Extraction of plant secondary metabolites is an essential step in isolation of natural products. Non-optimized extraction conditions can lead to losses, degradation and modification of the biomolecules. In this paper, the influence of different solvent mixtures, solvent amounts, temperature, extraction time, and procedures for defatting on yield and profile of various classes of secondary metabolites was investigated. Rumex alpinus was used for the extraction of anthraquinones, Glycine max for isoflavonoids, Chaerophyllum bulbosum for flavonoids and phenolic acids, Anthriscus sylvestris for lignans and coumarins, alkaloids were extracted from Lupinus albus and sesquiterpene lactones from Artemisia absinthium.
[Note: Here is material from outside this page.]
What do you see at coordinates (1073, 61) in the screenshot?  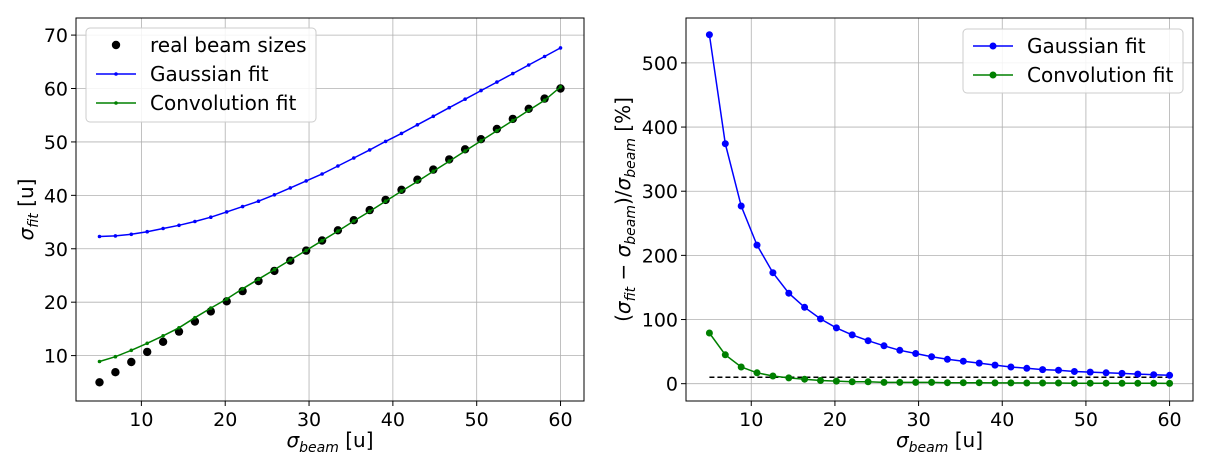 I see `legend: Gaussian fit Convolution fit` at bounding box center [1073, 61].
Extraction efficiency was evaluated by use of LC-DAD-ESI-MS/MS. The compromise extraction solvent for all of the examined compounds is 80 % methanol, mixed in ratio 13 : 1 with plant material. Maceration should last for six hours, repeated four times with fresh solvent. Defatting of the extracts does not lead to significant losses of the compounds of interest. It is acceptable to use extraction and evaporation temperature of 60?C, while the extracts should be stored in the dark, on -20?C.